• [WHAT THE TASK ASKS] Lines with "accomplish": pull these out of the listing below.

• [INPUT RECORDS]
***

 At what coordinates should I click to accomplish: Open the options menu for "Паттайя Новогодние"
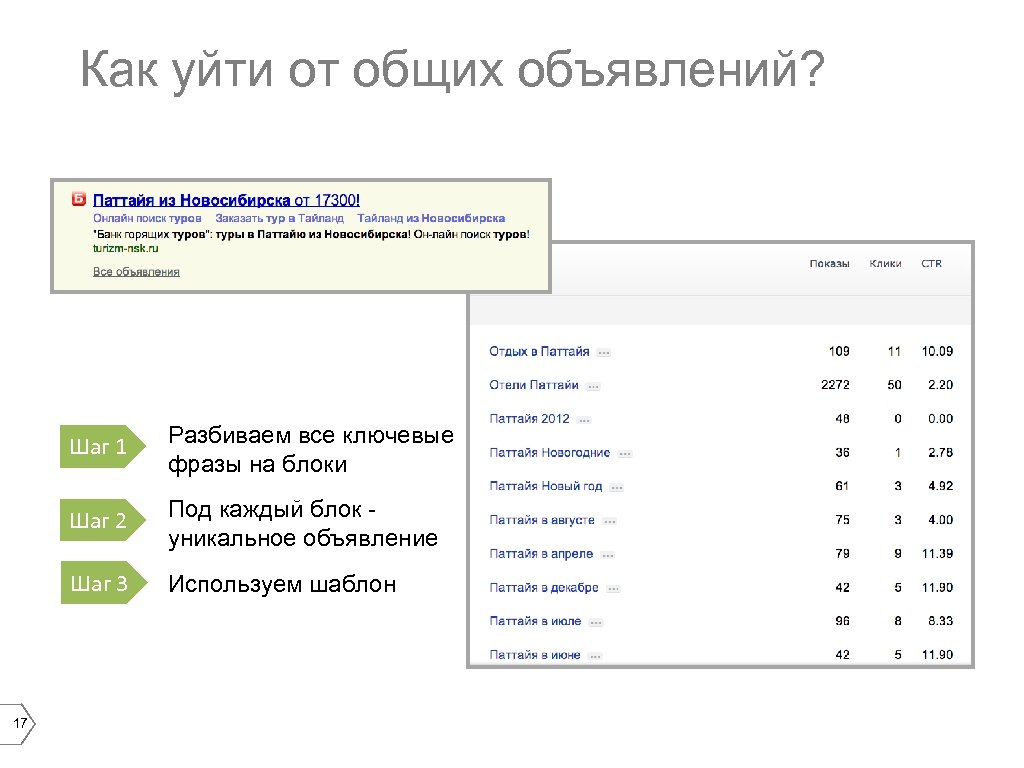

***

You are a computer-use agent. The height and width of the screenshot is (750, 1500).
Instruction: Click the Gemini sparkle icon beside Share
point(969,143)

***

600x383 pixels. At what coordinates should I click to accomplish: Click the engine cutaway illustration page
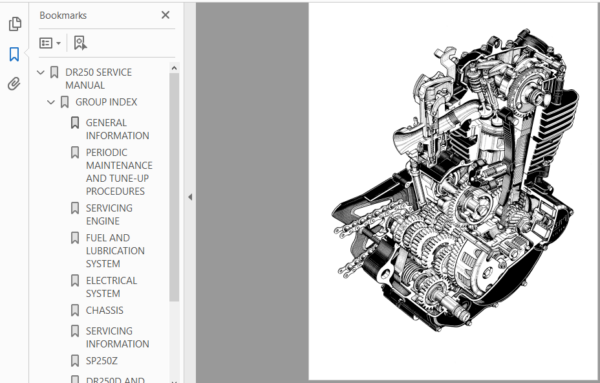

***

• [OUTPUT OF THE EXERCISE]
 At what coordinates should I click to accomplish: Open the options menu for "Паттайя Новогодние"
600x383 pixels. At what coordinates should I click to accomplish: Click the engine cutaway illustration page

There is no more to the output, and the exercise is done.